Con THERMOMAP si studia il potenziale geotermico superficiale

Il progetto europeo THERMOMAP sta mappando il potenziale geotermico superficiale per offrire un panorama completo delle potenzialità energetiche europee

Progetto THERMOMAP(Rinnovabili.it) – Capire realmente quale sia il potenziale geotermico superficiale (very shallow geothermal potential – vSGP) è finalmente possibile grazie ad un progetto europeo. Utilizzando i dati del settore geologico, idrogeologico, del suolo e del clima a disposizione il progetto THERMOMAP  ha sviluppato un servizio web fruibile da tutti.

 

Utilizzare il potenziale geotermico superficiale vuol dire avere a disposizione una risorsa in più per il riscaldamento domestico, per ottenere facilmente acqua calda limitando i consumi elettrici con costi e tempi di istallazione brevi che prevedono un facile ammortamento. Per tutte queste ragioni il settore che sfrutta il calore superficiale è diventato il maggiore tra gli utilizzi della geotermia in Europa. Nonostante questo però, le informazioni a disposizione sono poco diffuse e di difficile reperibilità; e qui è entrato in gioco THERMOMAP, in grado di valutare il potenziale di una determinata area incrociando i dati a disposizione aiutando così gli utenti ad individuare le aree favorevoli per lo sfruttamento geotermico.
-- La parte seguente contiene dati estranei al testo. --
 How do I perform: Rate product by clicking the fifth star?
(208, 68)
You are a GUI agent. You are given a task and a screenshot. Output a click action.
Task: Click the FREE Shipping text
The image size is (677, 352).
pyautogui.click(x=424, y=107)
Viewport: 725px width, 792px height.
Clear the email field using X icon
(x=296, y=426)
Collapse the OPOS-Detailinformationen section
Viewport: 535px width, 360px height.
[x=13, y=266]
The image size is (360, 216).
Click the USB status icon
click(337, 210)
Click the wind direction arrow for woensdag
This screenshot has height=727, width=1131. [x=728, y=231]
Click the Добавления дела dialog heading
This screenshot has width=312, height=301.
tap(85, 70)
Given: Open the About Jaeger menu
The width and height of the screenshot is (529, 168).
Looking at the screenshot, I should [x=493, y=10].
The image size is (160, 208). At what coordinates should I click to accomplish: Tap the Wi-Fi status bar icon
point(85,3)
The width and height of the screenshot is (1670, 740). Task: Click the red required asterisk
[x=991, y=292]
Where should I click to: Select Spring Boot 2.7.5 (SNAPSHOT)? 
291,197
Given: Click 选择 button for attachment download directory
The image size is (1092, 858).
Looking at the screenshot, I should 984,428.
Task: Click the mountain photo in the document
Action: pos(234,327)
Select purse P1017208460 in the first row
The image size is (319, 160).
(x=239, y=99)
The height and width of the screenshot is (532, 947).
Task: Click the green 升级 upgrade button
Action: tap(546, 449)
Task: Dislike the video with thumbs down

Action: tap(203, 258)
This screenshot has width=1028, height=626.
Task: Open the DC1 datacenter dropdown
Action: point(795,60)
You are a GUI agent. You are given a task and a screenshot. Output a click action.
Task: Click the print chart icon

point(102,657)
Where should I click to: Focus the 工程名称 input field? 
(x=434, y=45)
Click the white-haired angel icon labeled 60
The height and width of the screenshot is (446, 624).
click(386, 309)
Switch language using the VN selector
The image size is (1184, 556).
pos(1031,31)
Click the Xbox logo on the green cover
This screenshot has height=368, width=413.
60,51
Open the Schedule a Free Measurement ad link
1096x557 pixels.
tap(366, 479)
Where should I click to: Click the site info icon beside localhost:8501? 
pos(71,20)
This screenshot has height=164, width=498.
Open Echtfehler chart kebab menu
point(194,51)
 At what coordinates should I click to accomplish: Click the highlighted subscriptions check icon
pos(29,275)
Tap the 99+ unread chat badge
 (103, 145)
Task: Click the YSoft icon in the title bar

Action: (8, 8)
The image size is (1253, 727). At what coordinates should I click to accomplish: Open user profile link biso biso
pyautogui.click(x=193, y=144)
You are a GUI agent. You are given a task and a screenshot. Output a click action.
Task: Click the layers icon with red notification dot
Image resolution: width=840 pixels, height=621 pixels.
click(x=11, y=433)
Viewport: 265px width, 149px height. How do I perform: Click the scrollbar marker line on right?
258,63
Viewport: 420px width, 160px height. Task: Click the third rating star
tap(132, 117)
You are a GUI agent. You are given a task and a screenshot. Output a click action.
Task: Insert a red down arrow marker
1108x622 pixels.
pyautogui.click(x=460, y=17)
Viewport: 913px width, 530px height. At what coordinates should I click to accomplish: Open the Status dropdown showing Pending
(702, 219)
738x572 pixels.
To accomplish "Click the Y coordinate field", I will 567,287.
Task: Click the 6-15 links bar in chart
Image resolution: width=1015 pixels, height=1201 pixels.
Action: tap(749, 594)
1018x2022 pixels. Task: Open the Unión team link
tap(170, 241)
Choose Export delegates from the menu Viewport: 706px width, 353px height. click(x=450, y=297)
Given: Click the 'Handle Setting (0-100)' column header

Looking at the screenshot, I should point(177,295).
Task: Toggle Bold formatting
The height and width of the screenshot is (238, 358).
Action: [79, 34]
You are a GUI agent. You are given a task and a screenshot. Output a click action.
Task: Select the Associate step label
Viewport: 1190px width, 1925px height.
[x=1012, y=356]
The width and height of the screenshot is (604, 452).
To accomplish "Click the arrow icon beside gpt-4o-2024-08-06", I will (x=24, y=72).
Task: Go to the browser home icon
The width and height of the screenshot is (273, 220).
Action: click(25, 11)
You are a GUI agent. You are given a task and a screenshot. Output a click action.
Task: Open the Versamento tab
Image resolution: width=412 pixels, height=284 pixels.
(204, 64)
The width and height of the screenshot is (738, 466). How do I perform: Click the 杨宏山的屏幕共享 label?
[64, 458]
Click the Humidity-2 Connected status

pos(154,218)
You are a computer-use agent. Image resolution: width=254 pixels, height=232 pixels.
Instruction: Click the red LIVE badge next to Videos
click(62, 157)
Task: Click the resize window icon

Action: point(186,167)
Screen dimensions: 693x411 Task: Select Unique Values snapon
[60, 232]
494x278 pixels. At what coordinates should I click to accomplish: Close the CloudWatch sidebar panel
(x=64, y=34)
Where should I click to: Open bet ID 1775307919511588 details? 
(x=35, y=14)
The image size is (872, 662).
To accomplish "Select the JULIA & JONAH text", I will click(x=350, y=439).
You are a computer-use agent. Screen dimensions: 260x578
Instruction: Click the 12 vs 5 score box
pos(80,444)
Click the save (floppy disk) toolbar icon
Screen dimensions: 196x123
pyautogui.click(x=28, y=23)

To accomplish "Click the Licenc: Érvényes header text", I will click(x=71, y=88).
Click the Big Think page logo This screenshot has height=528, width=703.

THERMOMAP è destinato a progettisti, ingegneri, enti pubblici, scienziati e anche al grande pubblico fornendo una dettagliata mappa delle potenzialità territoriali utili anche per la programmazione di grandi progetti.

In fase di studio il progetto ha preso in esame le condizioni di nove paesi: Austria, Belgio, Francia, Germania, Grecia, Ungheria, Islanda, Romania e Regno Unito sono state le aree di test che hanno fornito i dati vSGP a diversi livelli di profondità.